[begin Passage]
PRESIDENTIAL DETERMINATIONS

OPIC's authority is derived from the Foreign Assistance Act of 1961, as amended-FAA. Section 620(f) of the act provides in essence that no assistance shall be furnished under the act to any Communist country unless the President finds and promptly reports to Congress that (1) such assistance is vital to the security of the United States, (2) the recipient country is not controlled by the international Communist conspiracy, and (3) such assistance will further promote the independence of the recipient country from international communism.

The phrase "Communist country" specifically includes, but is not limited to, 18 countries named in this subsection of the act, including the People's Republic of China.

It would be extremely cumbersome for the President to go through the complex procedures to make the findings required to waive the applicability of this restriction on foreign assistance. It is more practical to enact legislation authorizing OPIC programs for investments in the People's Republic of China. There is precedent for this approach.
[end Passage]
[begin Data]
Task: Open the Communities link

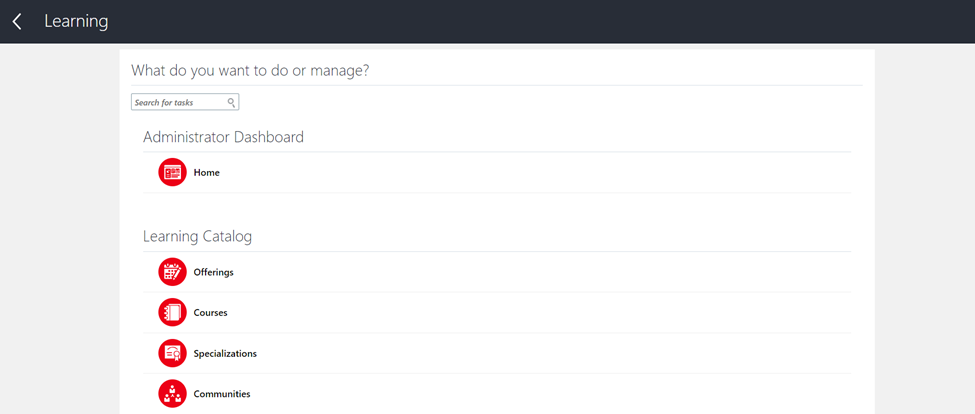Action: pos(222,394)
[end Data]
## [Goal 1]
Do the following statements agree with the presidential determinations passage? Answer yes or no for each, and quote the deciding words of the passage.
(a) OPIC's authority comes from the Foreign Assistance Act of 1961.
(b) The 18 countries named in the subsection are the complete list of what counts as a "Communist country."
(c) The passage considers it more practical for the President to make the required findings than to enact new legislation.
## [Goal 2]
Reproduce the presidential determinations passage word for word, starting at the words "OPIC's authority is" and stopping after the words "including the People's Republic of China.".

## [Exercise answer 1]
(a) Yes: "OPIC's authority is derived from the Foreign Assistance Act of 1961, as amended-FAA."
(b) No: "specifically includes, but is not limited to, 18 countries named in this subsection of the act"
(c) No: "It is more practical to enact legislation authorizing OPIC programs for investments in the People's Republic of China."

## [Exercise answer 2]
OPIC's authority is derived from the Foreign Assistance Act of 1961, as amended-FAA. Section 620(f) of the act provides in essence that no assistance shall be furnished under the act to any Communist country unless the President finds and promptly reports to Congress that (1) such assistance is vital to the security of the United States, (2) the recipient country is not controlled by the international Communist conspiracy, and (3) such assistance will further promote the independence of the recipient country from international communism.

The phrase "Communist country" specifically includes, but is not limited to, 18 countries named in this subsection of the act, including the People's Republic of China.